Filho de Jair Bolsonaro afirmou que atual mandatário não reúne mais condições para governar o país/ Foto: Reprodução
O senador e pré-candidato à Presidência da República, Flávio Bolsonaro (PL-RJ), manifestou forte apoio, nesta quinta-feira (16), às críticas direcionadas ao presidente Luiz Inácio Lula da Silva pelo secretário de Estado dos Estados Unidos, Marco Rubio. A manifestação ocorreu após Rubio responsabilizar diretamente o mandatário brasileiro pela imposição de uma tarifa alfandegária de 25% sobre as exportações do país.
Por meio de suas redes sociais, o parlamentar brasileiro compartilhou o posicionamento da autoridade norte-americana e subiu o tom contra a condução da política externa e econômica nacional.
“Estamos em um avião sem piloto”, disparou Flávio Bolsonaro ao classificar a atual gestão federal.

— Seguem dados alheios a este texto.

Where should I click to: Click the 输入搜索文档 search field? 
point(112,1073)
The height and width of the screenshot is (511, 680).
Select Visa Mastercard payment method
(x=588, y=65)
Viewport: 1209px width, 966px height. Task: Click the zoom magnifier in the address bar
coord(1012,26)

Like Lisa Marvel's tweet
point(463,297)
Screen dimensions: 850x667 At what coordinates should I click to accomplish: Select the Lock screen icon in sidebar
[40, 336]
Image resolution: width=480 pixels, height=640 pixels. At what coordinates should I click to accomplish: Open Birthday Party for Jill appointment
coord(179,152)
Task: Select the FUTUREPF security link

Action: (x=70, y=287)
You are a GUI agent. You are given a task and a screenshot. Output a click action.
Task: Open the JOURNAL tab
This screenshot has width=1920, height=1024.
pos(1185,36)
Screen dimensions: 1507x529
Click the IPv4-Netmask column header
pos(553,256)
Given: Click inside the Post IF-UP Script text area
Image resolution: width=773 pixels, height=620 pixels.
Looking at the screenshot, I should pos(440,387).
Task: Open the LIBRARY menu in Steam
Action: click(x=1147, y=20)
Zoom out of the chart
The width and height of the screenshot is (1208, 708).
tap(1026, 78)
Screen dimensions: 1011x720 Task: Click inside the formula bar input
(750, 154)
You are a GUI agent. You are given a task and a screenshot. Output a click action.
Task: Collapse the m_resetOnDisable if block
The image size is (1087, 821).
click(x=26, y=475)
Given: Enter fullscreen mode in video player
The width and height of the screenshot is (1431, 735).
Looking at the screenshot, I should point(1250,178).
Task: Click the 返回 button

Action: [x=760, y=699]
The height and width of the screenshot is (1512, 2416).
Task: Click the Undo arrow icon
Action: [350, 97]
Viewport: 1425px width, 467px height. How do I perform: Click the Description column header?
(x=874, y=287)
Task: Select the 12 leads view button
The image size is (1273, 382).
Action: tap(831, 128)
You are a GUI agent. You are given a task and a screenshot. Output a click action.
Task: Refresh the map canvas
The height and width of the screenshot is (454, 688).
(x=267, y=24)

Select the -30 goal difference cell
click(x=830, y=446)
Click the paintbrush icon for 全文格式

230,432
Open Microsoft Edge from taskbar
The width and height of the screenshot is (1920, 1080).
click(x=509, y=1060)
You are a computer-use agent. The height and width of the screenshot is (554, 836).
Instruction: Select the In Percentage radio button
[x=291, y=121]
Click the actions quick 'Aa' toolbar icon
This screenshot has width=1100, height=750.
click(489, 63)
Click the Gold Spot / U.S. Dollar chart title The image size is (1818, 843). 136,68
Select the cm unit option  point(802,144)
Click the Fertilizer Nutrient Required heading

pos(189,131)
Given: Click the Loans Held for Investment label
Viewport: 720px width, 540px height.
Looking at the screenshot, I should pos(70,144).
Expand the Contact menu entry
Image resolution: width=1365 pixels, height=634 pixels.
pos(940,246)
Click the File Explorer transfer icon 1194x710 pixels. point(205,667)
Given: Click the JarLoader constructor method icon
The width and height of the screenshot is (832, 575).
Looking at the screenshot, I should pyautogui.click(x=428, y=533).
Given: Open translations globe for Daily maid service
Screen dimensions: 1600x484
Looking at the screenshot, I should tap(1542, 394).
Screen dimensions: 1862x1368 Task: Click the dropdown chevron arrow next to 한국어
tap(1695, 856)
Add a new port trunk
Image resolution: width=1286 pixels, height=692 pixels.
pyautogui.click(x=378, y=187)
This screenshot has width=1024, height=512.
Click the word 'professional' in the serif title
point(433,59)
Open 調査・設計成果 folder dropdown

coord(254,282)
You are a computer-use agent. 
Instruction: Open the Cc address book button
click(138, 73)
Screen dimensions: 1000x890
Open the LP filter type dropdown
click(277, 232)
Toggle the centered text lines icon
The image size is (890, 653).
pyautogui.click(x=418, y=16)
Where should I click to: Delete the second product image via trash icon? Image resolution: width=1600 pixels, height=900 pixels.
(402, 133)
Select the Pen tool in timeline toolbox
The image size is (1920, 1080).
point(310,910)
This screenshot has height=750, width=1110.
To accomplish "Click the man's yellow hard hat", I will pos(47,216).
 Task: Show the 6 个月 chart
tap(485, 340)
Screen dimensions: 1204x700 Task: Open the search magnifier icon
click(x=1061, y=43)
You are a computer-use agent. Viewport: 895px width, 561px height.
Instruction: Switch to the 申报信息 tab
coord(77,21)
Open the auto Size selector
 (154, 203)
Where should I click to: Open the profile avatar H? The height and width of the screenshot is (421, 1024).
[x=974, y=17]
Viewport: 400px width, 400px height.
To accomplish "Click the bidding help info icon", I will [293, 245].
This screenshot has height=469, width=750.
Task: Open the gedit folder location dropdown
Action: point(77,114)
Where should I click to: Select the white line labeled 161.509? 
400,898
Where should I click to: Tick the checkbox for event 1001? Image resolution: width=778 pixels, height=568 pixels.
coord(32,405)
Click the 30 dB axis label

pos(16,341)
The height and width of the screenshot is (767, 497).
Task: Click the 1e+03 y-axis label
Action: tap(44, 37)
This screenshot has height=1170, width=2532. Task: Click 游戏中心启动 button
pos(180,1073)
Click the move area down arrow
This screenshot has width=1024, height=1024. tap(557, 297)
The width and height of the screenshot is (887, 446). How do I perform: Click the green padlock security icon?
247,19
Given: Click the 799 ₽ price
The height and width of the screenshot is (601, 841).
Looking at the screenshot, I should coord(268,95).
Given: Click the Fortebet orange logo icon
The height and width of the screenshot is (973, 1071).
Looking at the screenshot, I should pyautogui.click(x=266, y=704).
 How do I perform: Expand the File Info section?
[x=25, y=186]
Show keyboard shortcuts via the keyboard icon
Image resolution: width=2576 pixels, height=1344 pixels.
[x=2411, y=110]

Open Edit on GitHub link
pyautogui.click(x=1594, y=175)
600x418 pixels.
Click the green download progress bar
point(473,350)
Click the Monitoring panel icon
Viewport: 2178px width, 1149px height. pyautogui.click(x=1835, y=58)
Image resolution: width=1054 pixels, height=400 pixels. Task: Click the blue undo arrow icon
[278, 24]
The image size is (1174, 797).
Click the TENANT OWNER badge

Em sua publicação, o senador afirmou que Lula já não apresenta “condições de ser presidente do Brasil”. Em tom de ironia, Flávio traçou um paralelo entre o chefe do Executivo brasileiro e o ex-presidente dos Estados Unidos, Joe Biden, que se retirou da corrida eleitoral norte-americana em meio a debates sobre sua capacidade de governança.
“O Biden brasileiro está ranzinza, inconsequente e se tornou um perigo para a nossa nação”, escreveu o filho “01” do ex-presidente Jair Bolsonaro.
O parlamentar fluminense prosseguiu com críticas severas ao perfil político do petista, associando sua imagem pública a retrocessos institucionais e econômicos. “Quem vê Lula não enxerga futuro, apenas passado, atraso, incerteza, desconfiança, corrupção, incompetência, vingança”, complementou o pré-candidato do PL.
A reação do senador de oposição alinha-se ao debate diplomático e comercial gerado após as recentes medidas alfandegárias aplicadas pelo governo dos Estados Unidos. Parlamentares alinhados à ala conservadora têm utilizado o episódio do tarifaço de 25% para desgastar a imagem de Lula no plano internacional, apontando que o atual alinhamento geopolítico de Brasília enfraqueceu as relações comerciais com Washington.
Até o momento da publicação desta reportagem, o Palácio do Planalto e o Ministério das Relações Exteriores não haviam emitido pronunciamentos oficiais sobre as declarações do senador ou as críticas do secretário norte-americano.